The unprecedented pressures on General Practice combined with the age profile of the profession are creating a wave of partner retirements. What should you be thinking of before drawing your pension and booking your extended holiday in the sun?

1. Transferral of your NHS contract

The way you go about transferring your NHS contract will depend on your contracting route. A GMS contract can only be transferred through a partnership agreement, so it is important there is a valid partnership agreement in place on your retirement date. If you are a single hander, you will need to go into partnership with another eligible person in order to transfer the contract to them. Changing to and from a single hander requires 28 days’ notice to NHS England.

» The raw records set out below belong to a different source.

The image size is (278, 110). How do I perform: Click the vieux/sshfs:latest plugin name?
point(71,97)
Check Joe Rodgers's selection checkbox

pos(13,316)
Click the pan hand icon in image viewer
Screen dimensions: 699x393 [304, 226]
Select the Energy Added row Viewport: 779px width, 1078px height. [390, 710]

A PMS contract can only be transferred with the consent of all parties, so NHS England will have to agree to it in writing, and they are able to refuse regardless of anything written in a partnership agreement. Remember that if you remain named on a primary care contract after retirement, you may find yourself held responsible for its delivery.

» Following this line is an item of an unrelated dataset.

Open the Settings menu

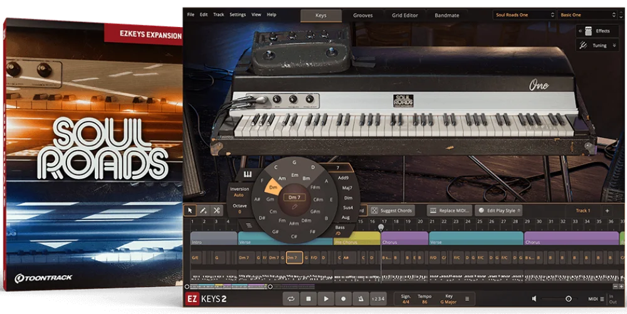click(238, 14)
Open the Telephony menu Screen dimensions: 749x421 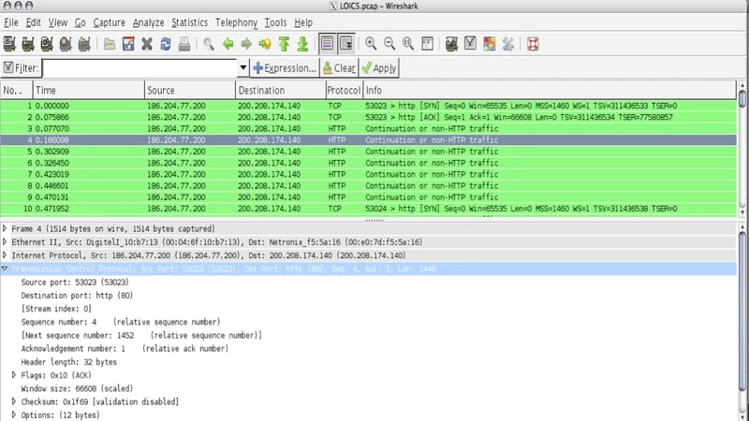tap(238, 22)
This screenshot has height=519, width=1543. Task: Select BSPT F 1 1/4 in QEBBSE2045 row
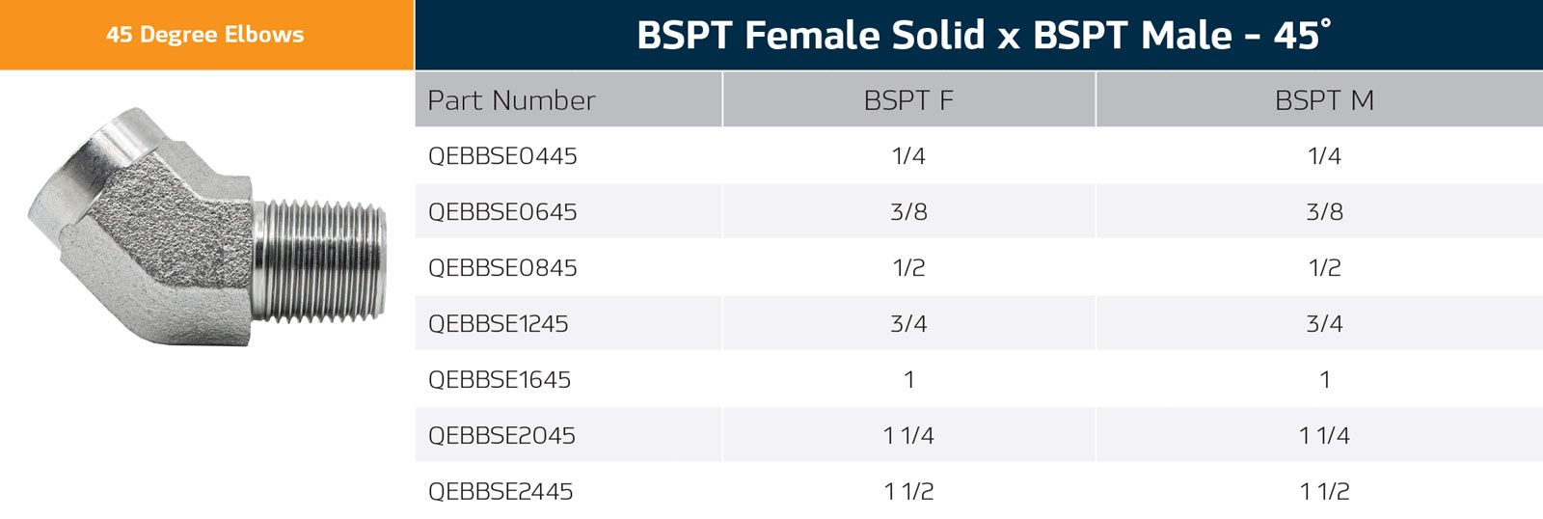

If you are planning a ’24 hour retirement’, you will need to ensure that you and your partner are both able to come off the contract and come back onto it again afterwards. This will require a carefully drafted partnership agreement and, in the case of a PMS contract, the consent of NHS England.

If you cannot find anyone to take over your contract upon retirement, you may ultimately need to give notice to NHS England. You should generally ensure that this is a minimum of six months’ notice.

2. The surgery

The next major issue is usually the fate of the surgery. A freehold surgery will probably need refinancing, and a lease will need assigning (transferring). Both transactions can be time-consuming and problematic as they require the consent of the bank or landlord. This may not be forthcoming unless you are able to find an acceptable replacement partner to take over your obligations.

An option being explored by many practices is a sale-and-leaseback, but these transactions take time and are not suitable for everyone. Legal assistance should always be sought for any transfer of property, and early planning is vital to minimise the tax implications of the transaction.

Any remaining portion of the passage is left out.